Print the section of the museum description that begins at the words "The exhibition is" and stops after "biodiversity and balance.", word for word.

Source document
----

The ‘Giuseppe Olivi’ Museum of Adriatic Zoology is a university museum open to the public, located in Palazzo Grassi on the Fondamenta del Canal Vena in Chioggia. The rooms display the historical zoological collection of Trieste and Rovinj, acquired by the University of Padua in 1968 by Professor Umberto D'Ancona. The marine organisms are preserved in liquid and were only collected in the Adriatic between the second half of the 19th century and 1943.
The museum presents marine organisms and habitats, narrating biology, ecology and fishing traditions. The over 300 exhibits come from the collection kept for over 40 years at the Hydrobiological Station ‘Umberto D'Ancona’ in Chioggia.
The exhibition is distributed over the second and third floors of the building. The second floor houses a specimen of basking shark or cetorino, an 8-metre female caught by mistake in 2003 off the coast of Chioggia. It was named after the eighteenth-century naturalist from Chioggia, Giuseppe Olivi, author of the first Adriatic Zoology. The room introduces the world of the sea and its inhabitants, illustrating the different marine environments, their characteristics and the factors threatening their biodiversity and balance.
On the third floor is the main collection, where over 300 original preparations from the historical collection of Trieste and Rovinj are on display in six circular showcases, illustrating the variety of species and organisms that inhabit the Adriatic Sea. On the walls are display panels on the history of the collection, the greatest naturalists from Chioggia, life in marine environments, and the work of the Hydrobiological Station in Chioggia, named after Umberto D'Ancona.
The didactic apparatus is enriched by monitors showing explanatory images on the morphological characteristics and life habits of the specimens on display in the room, and other rooms illustrating the senses that marine organisms possess, the feeding relationships that are created in the sea between animals and plants, and the video room showing various aspects of the local marine environment.

----

Dataset excerpts

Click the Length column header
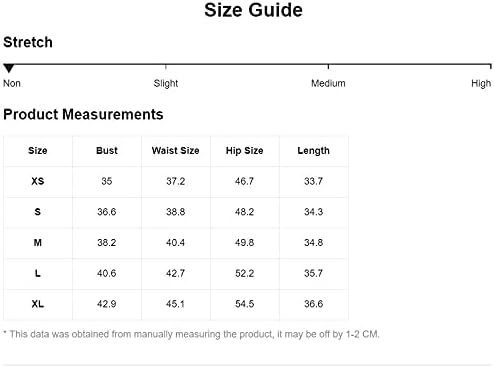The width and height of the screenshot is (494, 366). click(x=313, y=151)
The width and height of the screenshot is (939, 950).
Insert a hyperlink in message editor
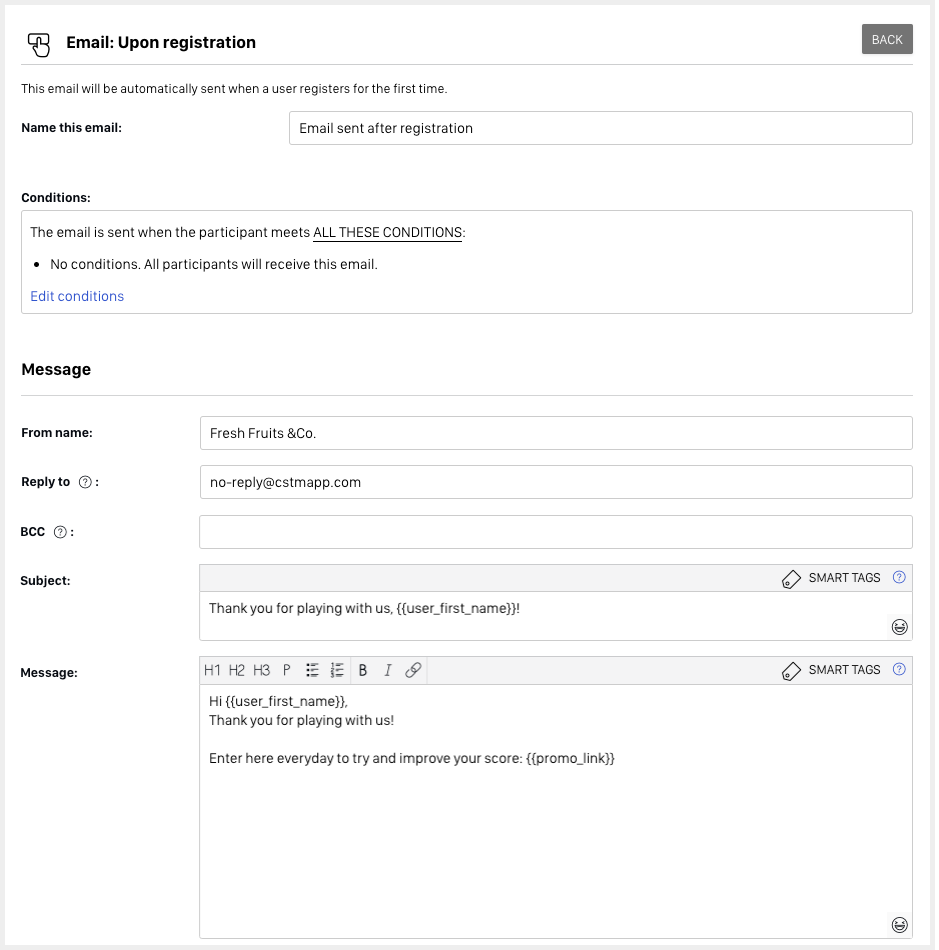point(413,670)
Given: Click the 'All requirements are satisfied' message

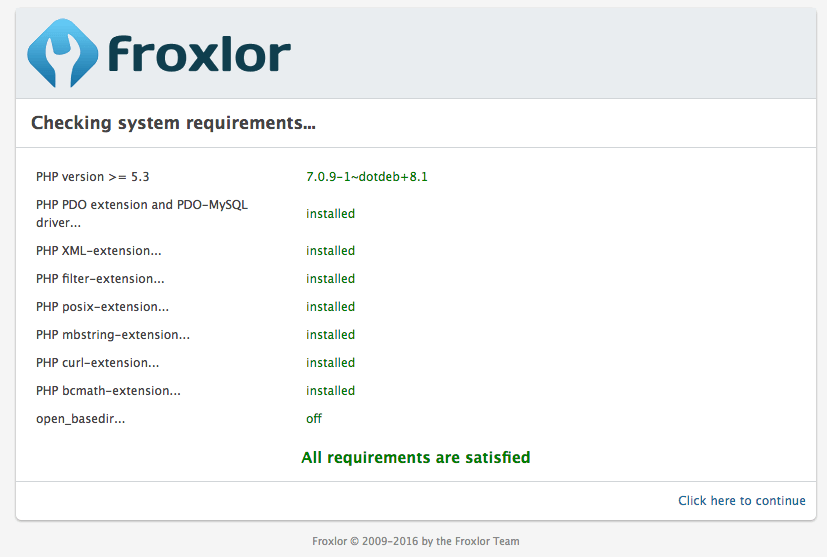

----

Your solution
The exhibition is distributed over the second and third floors of the building. The second floor houses a specimen of basking shark or cetorino, an 8-metre female caught by mistake in 2003 off the coast of Chioggia. It was named after the eighteenth-century naturalist from Chioggia, Giuseppe Olivi, author of the first Adriatic Zoology. The room introduces the world of the sea and its inhabitants, illustrating the different marine environments, their characteristics and the factors threatening their biodiversity and balance.